Salve. Scusate la domanda, che potrà sembrare un po' banale ai più, ma la petrografia e la mineralogia (che si studiano in triennale e che purtroppo non ricordo molto) quanto servono nella professione a un geologo, per dire, applicato, che si occupa prevalentemente di geotecnica o magari d'idrogeologia? Già di più sicuramente serve la geologia strutturale, perché lo studio delle faglie e degli scorrimenti servendosi degli indicatori cinematici e le asperità lasciate, e questo lo vidi durante il tirocinio, è indispensabile al fine di comprendere il criterio secondo cui una qualunque opera debba essere realizzata. O anche di più della sedimentologia, geomorfologia per esempio per prevenire disastri (vedi il Rigopiano costruito alla base di un conoide o le case, costruite su argini o addirittura alvei di fiumi deviati, che puntualmente crollano). Ma la petrografia e la mineralogia, anche per esempio a un geologo specializzato in idrocarburi, che ha più a che fare con la geomeccanica, come torna utile, ammesso che torni utile, in termini di applicazioni pratiche?

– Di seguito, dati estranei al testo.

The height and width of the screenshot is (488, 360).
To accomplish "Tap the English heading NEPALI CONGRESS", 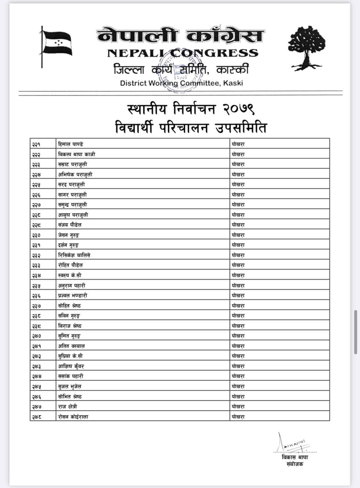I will (x=182, y=53).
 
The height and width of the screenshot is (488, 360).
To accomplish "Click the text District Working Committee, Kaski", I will (x=181, y=83).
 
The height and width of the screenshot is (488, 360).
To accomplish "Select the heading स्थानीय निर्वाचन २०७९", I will (x=191, y=109).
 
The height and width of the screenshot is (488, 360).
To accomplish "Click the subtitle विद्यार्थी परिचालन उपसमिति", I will (x=191, y=128).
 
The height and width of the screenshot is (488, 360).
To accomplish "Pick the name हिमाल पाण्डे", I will (x=71, y=144).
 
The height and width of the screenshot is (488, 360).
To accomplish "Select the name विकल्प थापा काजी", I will (x=76, y=154).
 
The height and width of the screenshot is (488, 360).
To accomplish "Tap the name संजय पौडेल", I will (x=70, y=225).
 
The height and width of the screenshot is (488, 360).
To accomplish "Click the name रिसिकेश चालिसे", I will (x=74, y=255).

Lo chiedo anche perché, non so se è normale, ma molte cose studiate io non le ricordo (quindi le sto ripassando): mineralogia e sedimentologia le ricordo pochissimo, un po' di più petro, meglio strutturale; decisamente meglio rilevamento geologico, non benissimo geofisica (che comunque in triennale è molto teorica); assai bene geotecnica, geo applicata, GIS.

Ultima modifica di Umbe2; 01/12/2018 13:22.